Allen Wastler is a digital content executive in the financial services industry and a former financial journalist and TV personality. He currently oversees digital content in the insurance industry.

==Background==
Allen Wastler was managing editor on CNBC.com from August 2007 through September 2015. In addition to managing the website and writing an online column, he made regular appearances on the network, commenting on various internet-related developments and news items.

During his time at CNBC, he also served on the board of governors of the Society of American Business Editors and Writers. He still serves as a judge in the organization's various contests.

Prior to CNBC, Wastler was managing editor of CNN's business news website, CNNMoney.com, a position he held since August 1999. He originally joined CNNfn.com, the website for the CNN's business news enterprise CNNfn, in May 1997 as a producer and became supervising producer later. The CNNfn network went out of business, but its website continued and became CNNMoney.

Before joining cable news network digital operations he wrote for the Journal of Commerce, a daily business newspaper owned by the Economist. He self-published a novel, Cargo Kills, based on his experiences during that time.

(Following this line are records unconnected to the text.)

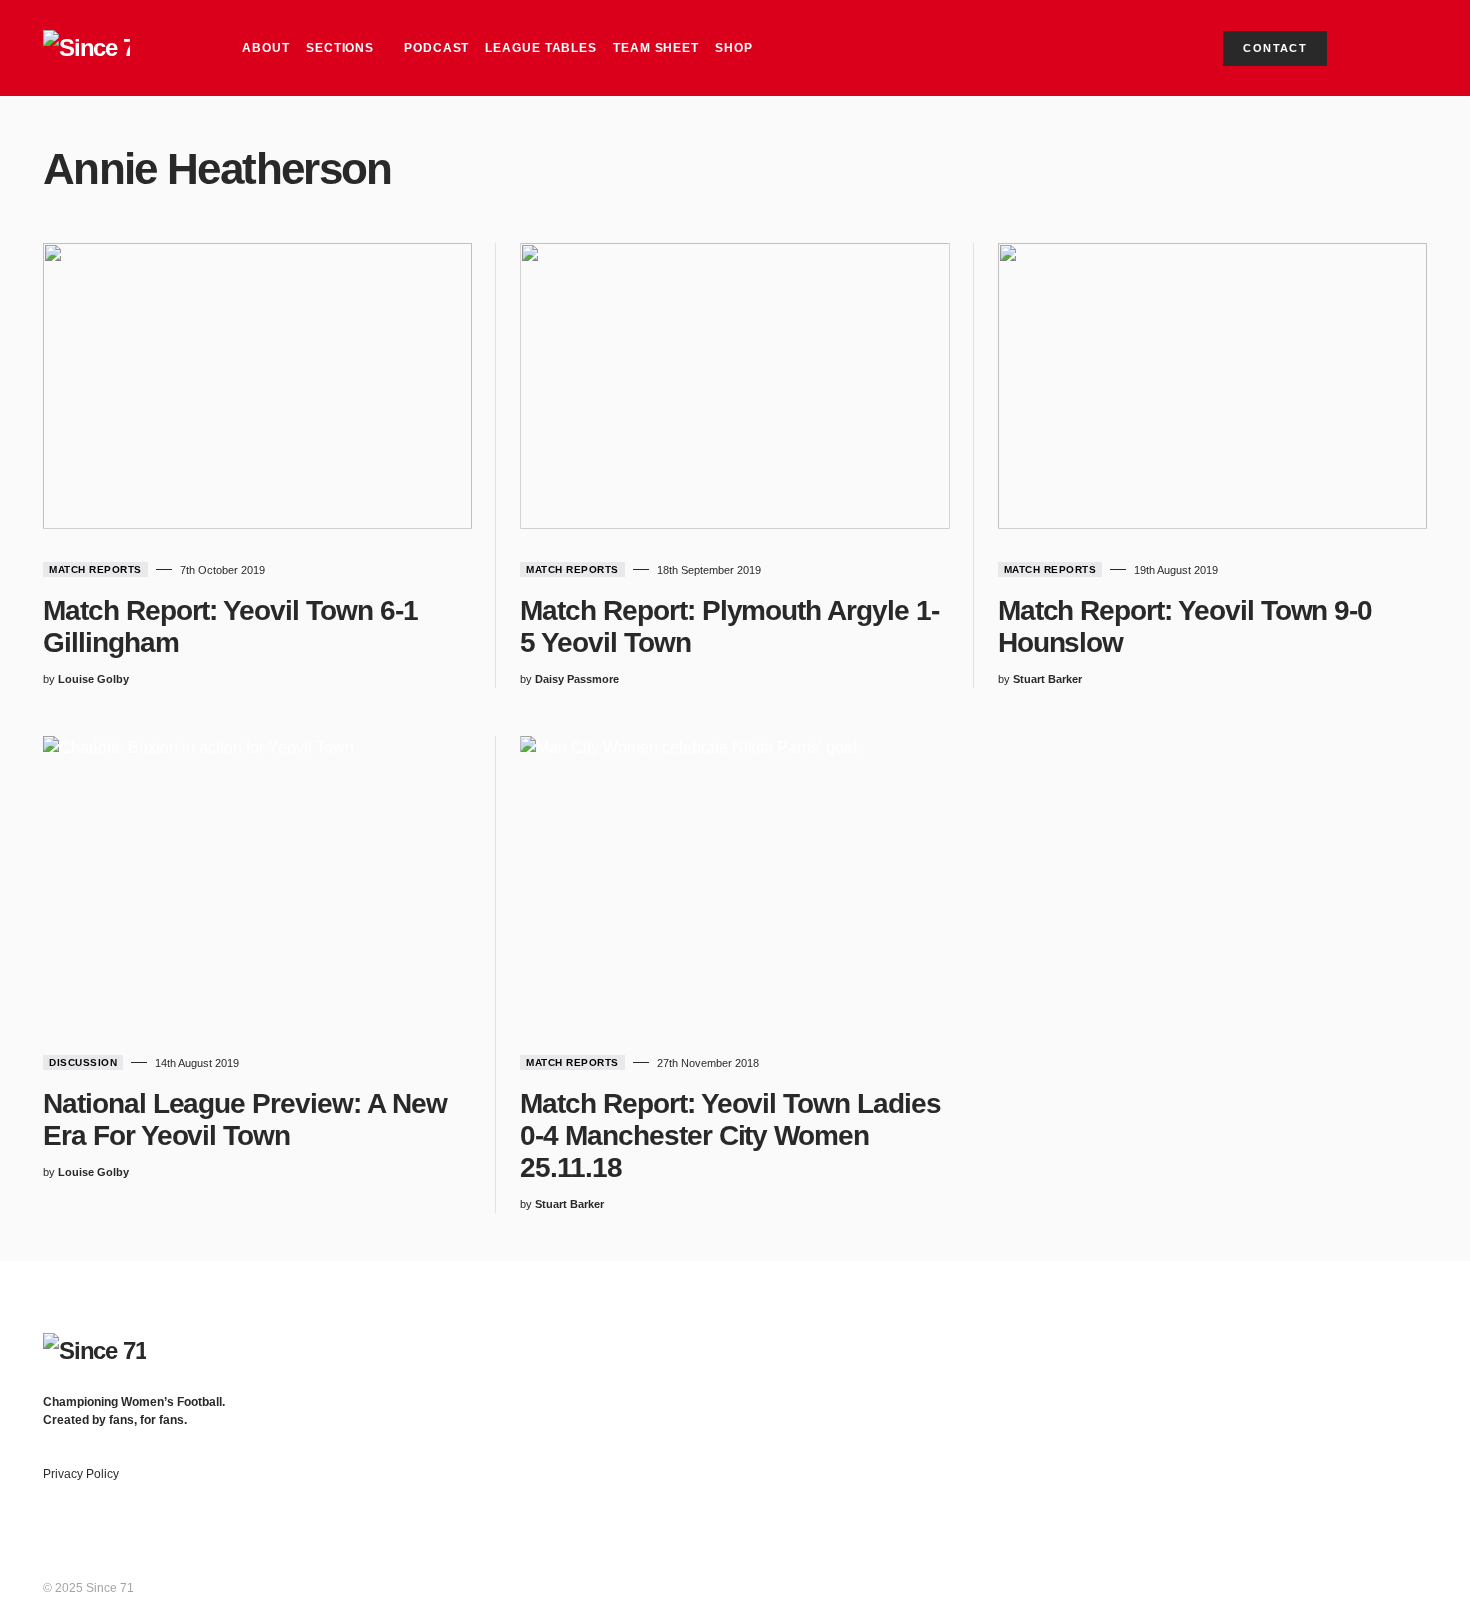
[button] (1409, 48)
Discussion (83, 1062)
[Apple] (1419, 1343)
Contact (1275, 48)
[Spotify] (1380, 1343)
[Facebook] (1262, 1343)
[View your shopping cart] (1373, 48)
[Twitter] (1301, 1343)
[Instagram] (1341, 1343)
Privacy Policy (81, 1474)
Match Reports (95, 569)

When Wastler ran the CNNMoney.com New York City newsroom, he also appeared regularly on the network's CNNMoney Morning weekday business show, and Your Money, a weekend personal finance show airing on CNN. He wrote an online column, Wastler's Wanderings, which touched on both business and personal finance issues.

==Education==
Wastler has a bachelor's degree in writing from the Johns Hopkins University and an MBA from the University of San Francisco.